Several leading AIDS experts have called for an urgent increase in work on HIV killing gels that will help protect women from contracting the virus, especially in relationships where they cannot count on their partners to wear condoms. According to the Washington Post, gels and creams and the female condom could work to prevent the transmission of HIV/AIDS while the AIDS vaccine is being developed.
HIV killing gels, otherwise known as microbicides, can be applied hours before intercourse and can be used without a partner’s knowledge. However, the chief executive of International Partnership for Microbicides Dr. Zeda Rosenburg stated “unlike vaccines, there has been virtually no private sector investment in microbicide development,” reports the Washington Post. According to Rosenburg, $1 billion is needed for research to make an effective microbicide over the next five years.

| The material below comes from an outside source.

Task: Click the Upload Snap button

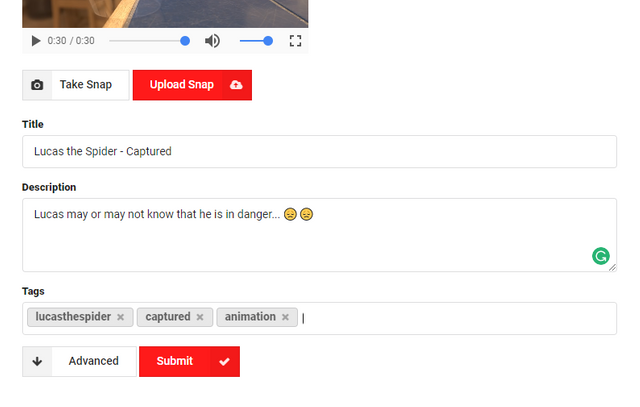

Meanwhile, the United Nations Special Envoy on Aids Stephen Lewis recently stated that condoms still remain central in fighting the AIDS epidemic, reports All Africa. According to Lewis, abstinence is not a viable method to prevent the transmission of AIDS among vulnerable groups, such as women forced into marriage at a young age. Lewis asserts that “recent studies indicate prejudice against young women who are forced into marriage. Such people do not have the power to abstain.”
Despite statements by AIDS experts like Lewis that abstinence-only programs are not working, the Bush Administration continues to put emphasis on and funding for abstinence programs, not condoms, in preventing AIDS.